*** Opening of Given entries ***

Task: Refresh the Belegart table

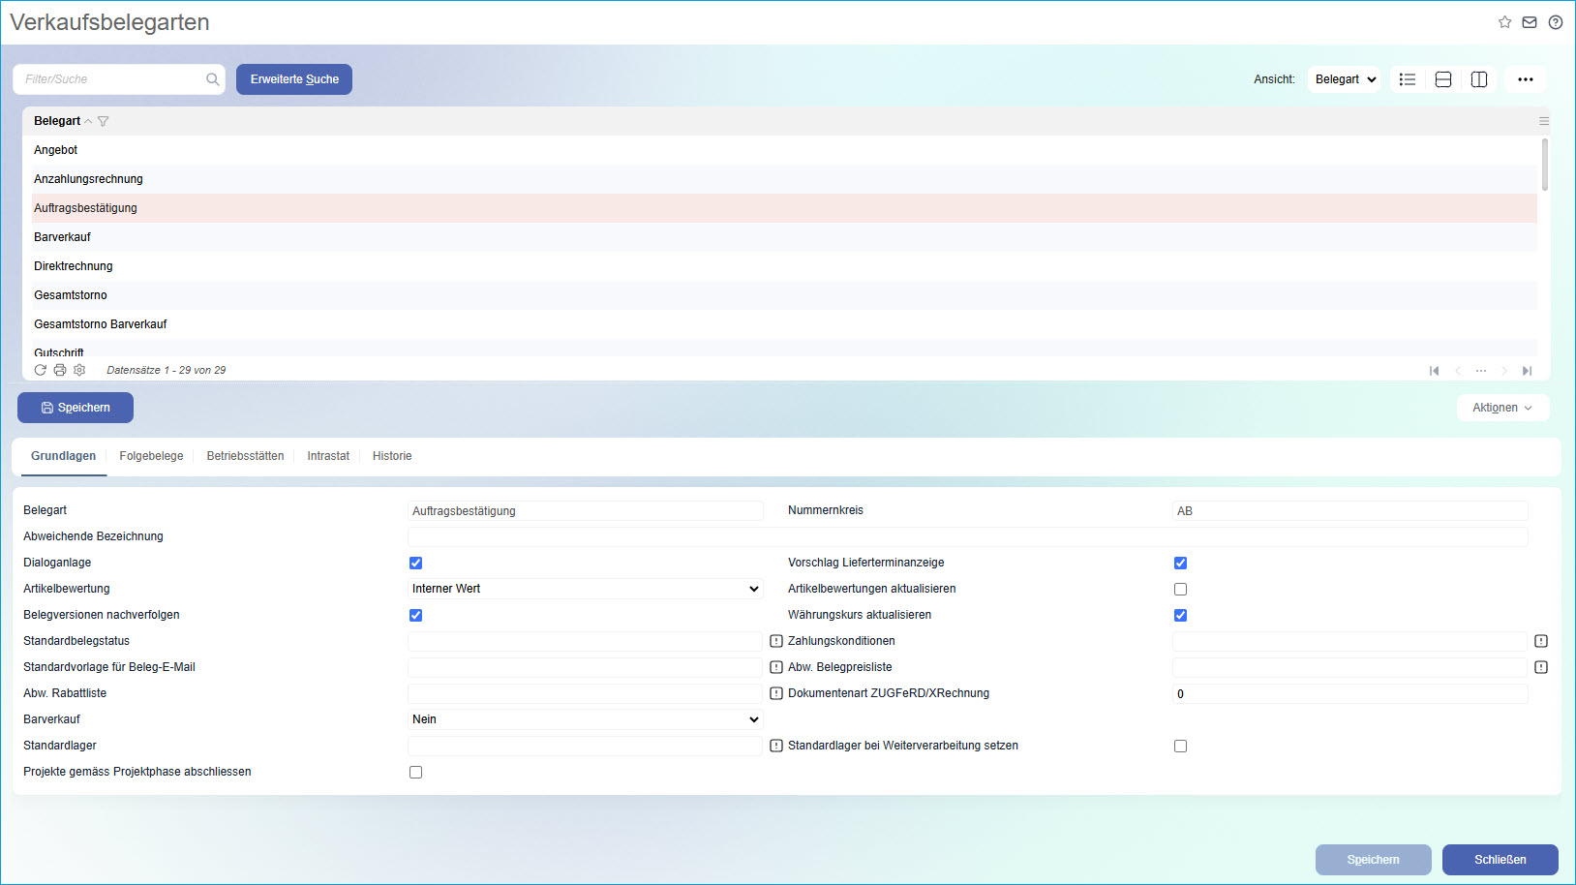Action: pyautogui.click(x=40, y=370)
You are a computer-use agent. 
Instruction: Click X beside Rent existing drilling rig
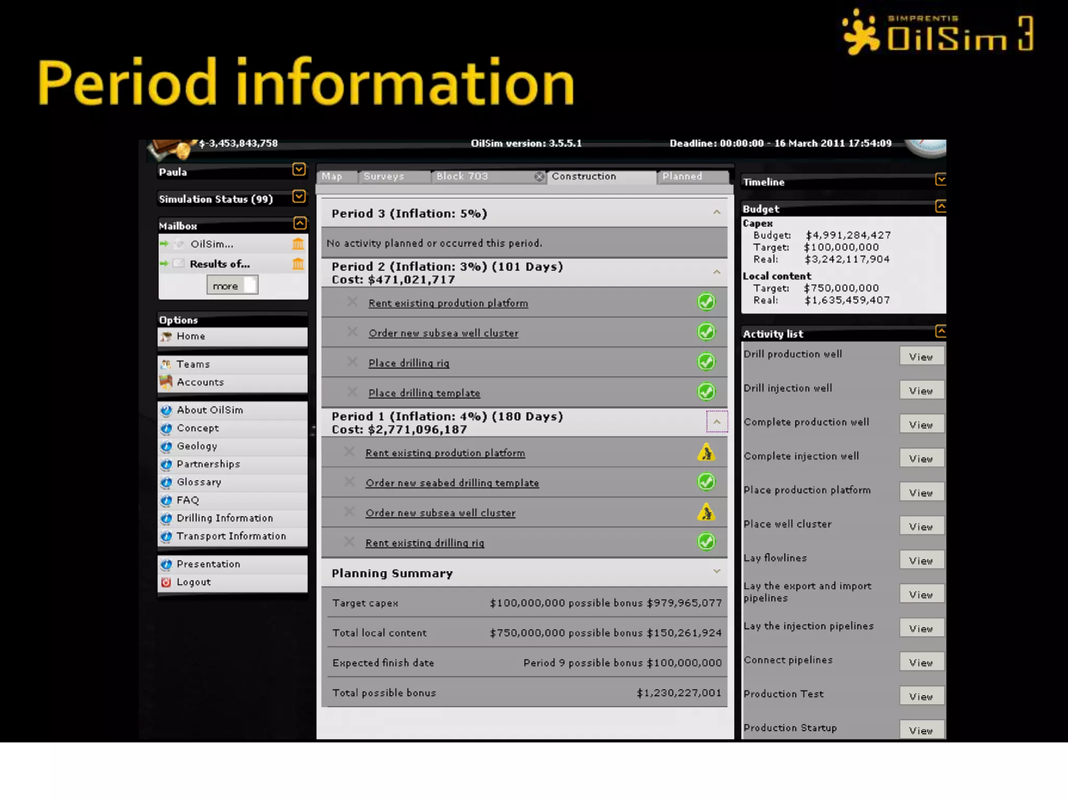350,542
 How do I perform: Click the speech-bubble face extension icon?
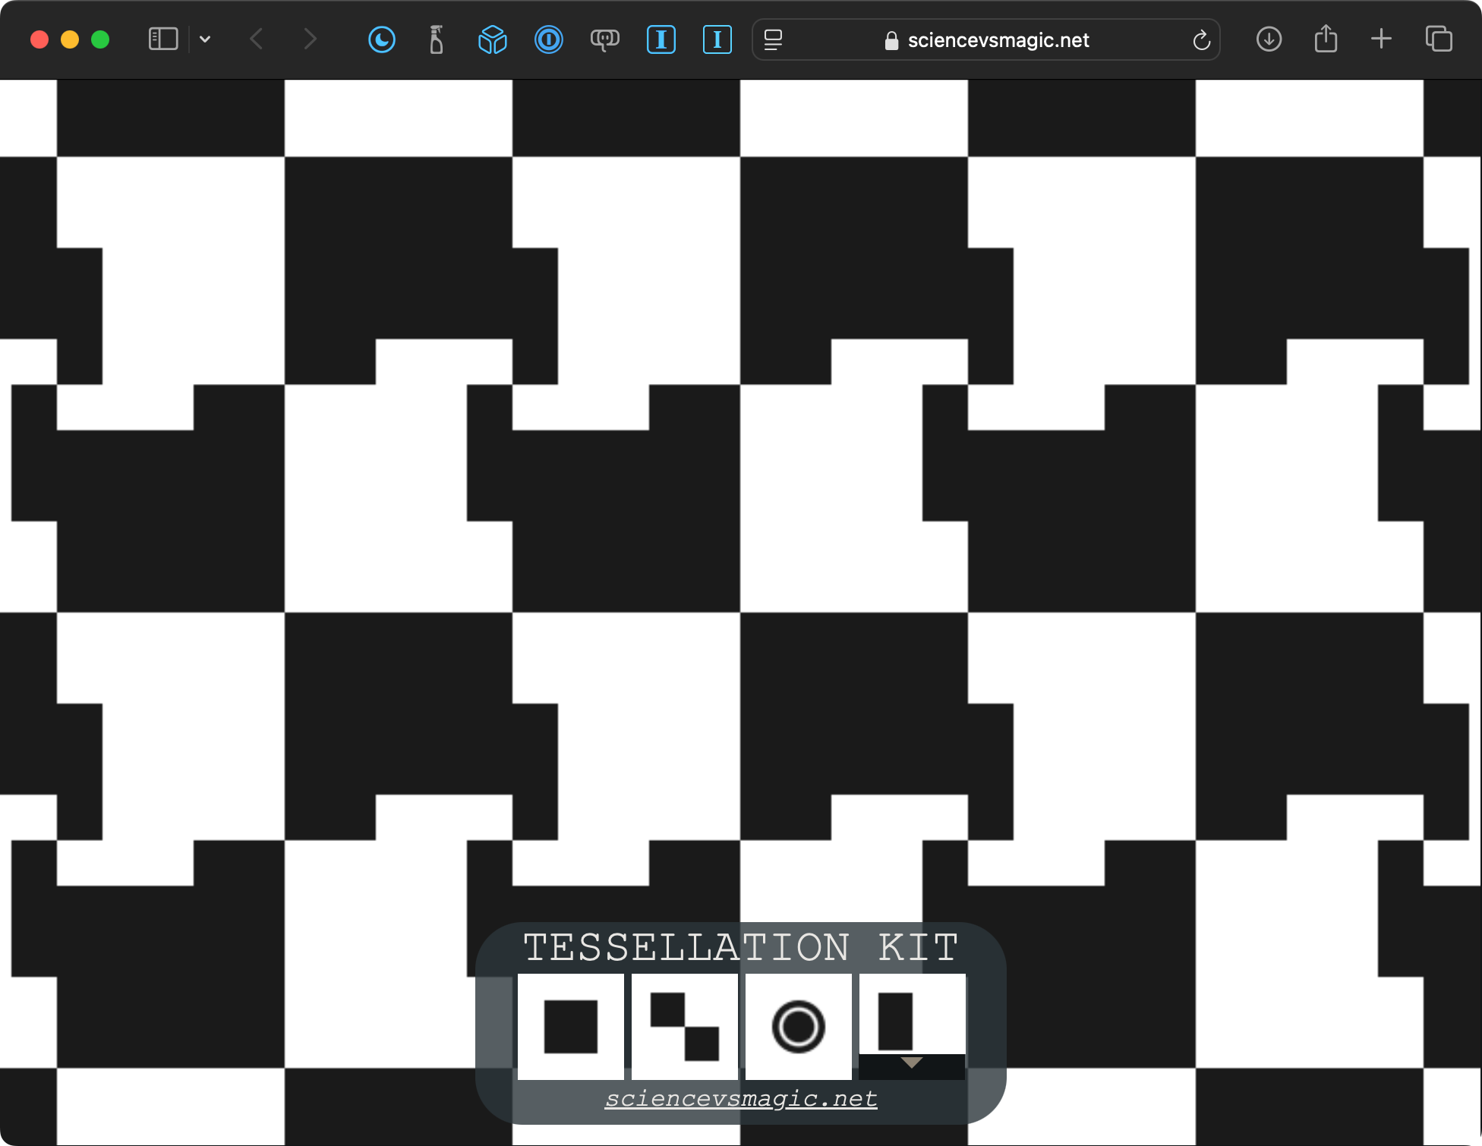pyautogui.click(x=604, y=39)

*** Close of Given entries ***

** Aim of the exercise **
Pictures are to be omitted. Output verbatim only the lines from the one holding "Instruction: Click X" through the end of the material, both included.

** Problem solution **
Instruction: Click X beside Rent existing drilling rig
350,542
 How do I perform: Click the speech-bubble face extension icon?
pyautogui.click(x=604, y=39)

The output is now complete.